“Weekday Vegan” as a commitment to animal rights?

Over on www.thisdishisvegetarian.com I ran across a new-ish pseudo-vegan rationalization in this (I’m sure) well-intentioned piece by Elizah Leigh, in which she purports to show all she’s learned being a “weekday vegan.” This makes about as much sense as Mark Bittman’s “vegan before six” construct, which is to say none at all, but the thing that jumped out at me were Leigh’s stated reasons for her “vegan” transition: 

My motivation for test driving weekday veganism involves so much more than a concern for my own personal health and well-being. The first issue that weighs heavily on my mind is the factory farming industry’s utter lack of regard for the countless living creatures that are perceived as ‘here today, gone tomorrow’ commodities.

http://www.thisdishisvegetarian.com/2011/01/10-things-ive-learned-about-being.html

How this squares with being non-vegan on the weekends is anyone’s guess, but it still makes no sense at all. As Leigh herself allows, she’s only “test-driving” her own version of semi-veganism. This totally ignores the ethical position that underlies veganism itself. We have to oppose this if we’re ever to have any chance of communicating that ethical position itself. If veganism can be “test driven” (and part-time, at that) then it’s just another diet. The ethics don’t much matter, here. 
Think it through: would we applaud this construction on any other sort of social justice claim? Can one claim to be opposed to racism or sexism “part-time?” Can one claim that the treatment of animals weighs heavily on one’s conscience and then that moral concern can be discarded on a whim, when the almighty tastebuds win out, but hey, we’re limiting it to the weekends, so let’s all join hands and call this progress for animal rights…and make no mistake, Leigh would like folks to think at least part of her concern is, indeed, animal rights. 

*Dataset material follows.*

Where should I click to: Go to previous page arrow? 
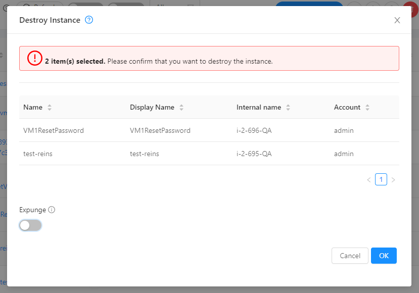tap(369, 179)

I know that I am not presenting a model view of veganism, but as someone who is incredibly moved by health, environmental and animal rights issues, I want to make a sincere effort to change my lifestyle habits.

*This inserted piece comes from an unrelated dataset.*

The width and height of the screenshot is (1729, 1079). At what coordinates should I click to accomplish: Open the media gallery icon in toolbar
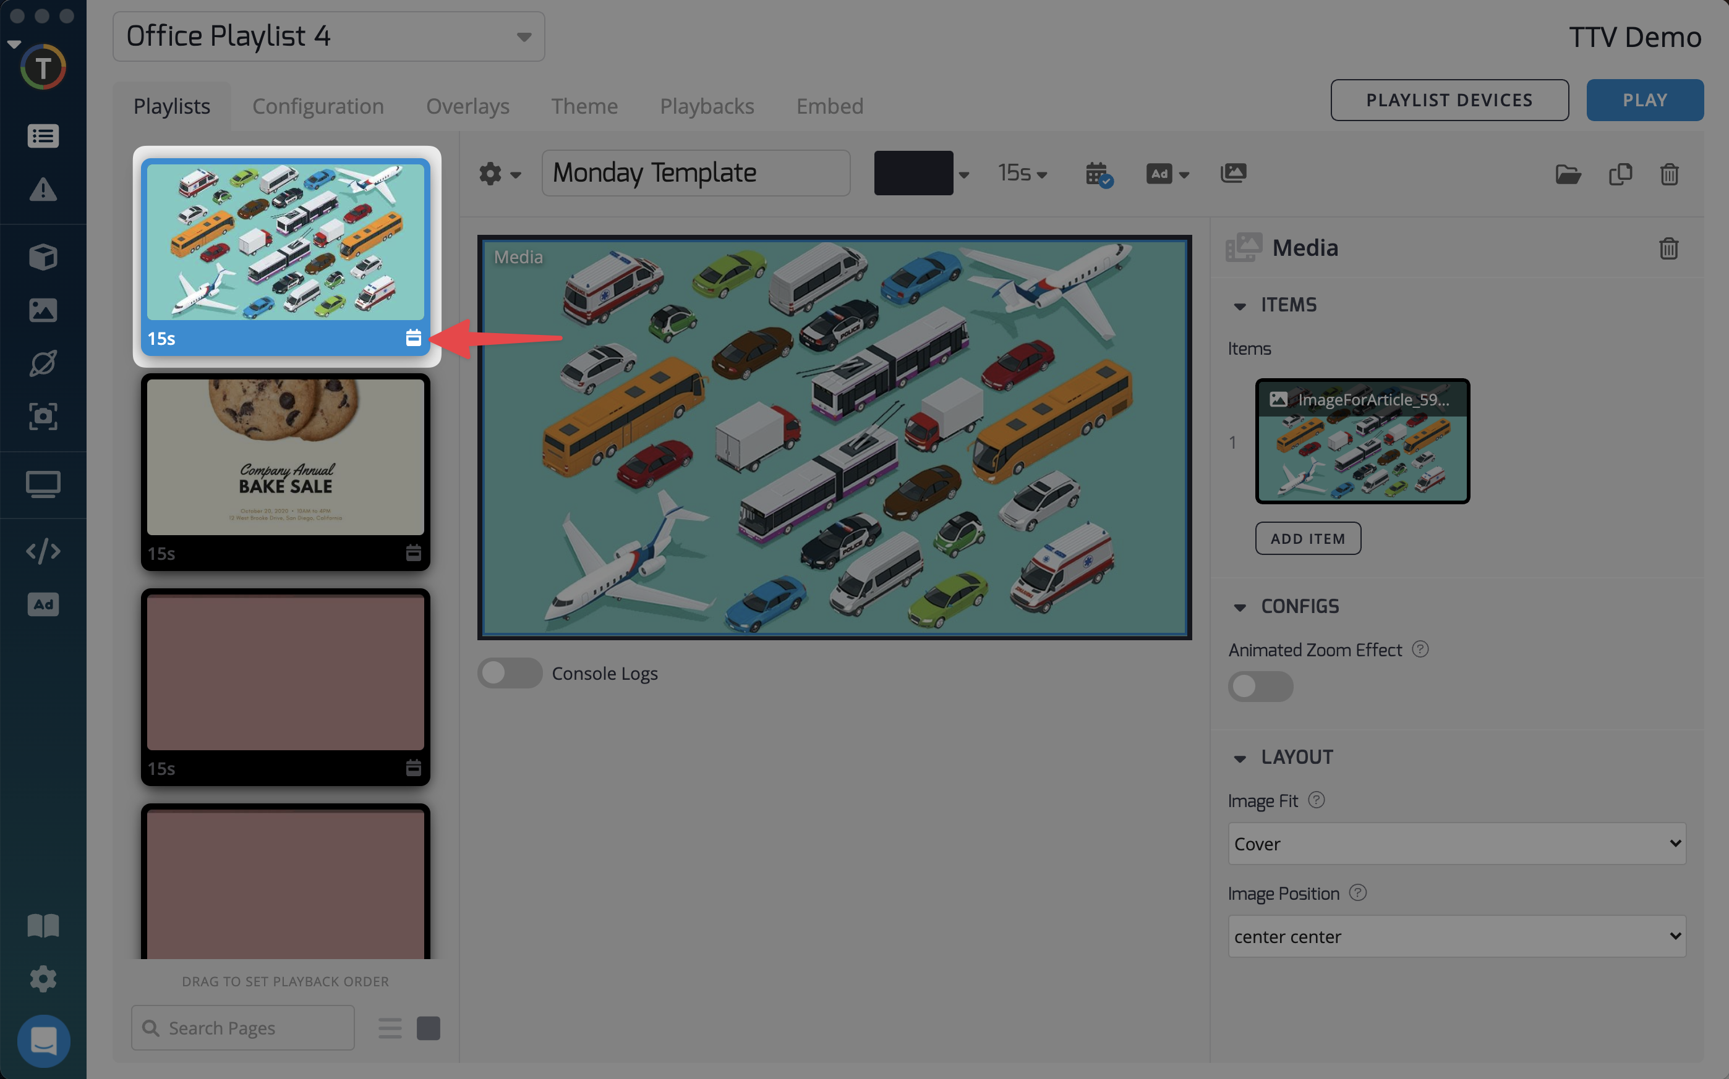pyautogui.click(x=1233, y=173)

Then why not make a sincere effort? Does your need for milk chocolate or whatever your trigger food really is justify animal consumption so long as you tell yourself you’re making “progress” by limiting your consumption to Saturdays and Sundays? Are you really committed to the RIGHTS of nonhumans you exploit for your trivial tastes? Can you really rationally make this claim? 
Of course not.
Now then: if the folks at This Dish had called the piece “Weekend Vegetarianism” or something similar, there wouldn’t be much point in objecting. Given that “vegetarian” has become so diluted as to be meaningless, I’d have (regretfully, perhaps) left it be. But words matter. Meaning matters. An ethical consideration that animals are not ours to eat or wear was why Donald Watson coined the term vegan in the first place. Veganism is not a diet. It’s not about eating healthier, or living in a smaller ecological footprint or even reducing factory farming. It may incidentally include those things, but ultimately, veganism is a moral commitment that animals do not exist for us to exploit for food, clothing and trivial, easily avoidable human conveniences. Any claim to “part time” veganism removes this ethical consideration and makes veganism just another fad diet that one can try on for size when one wishes to lose some weight or “get healthy” or “live green” or other such ego-fulfilling cliches…but ultimately it simply means that the folks promoting this notion haven’t fully considered animal rights ethics, no matter how much they may claim to support those ethics.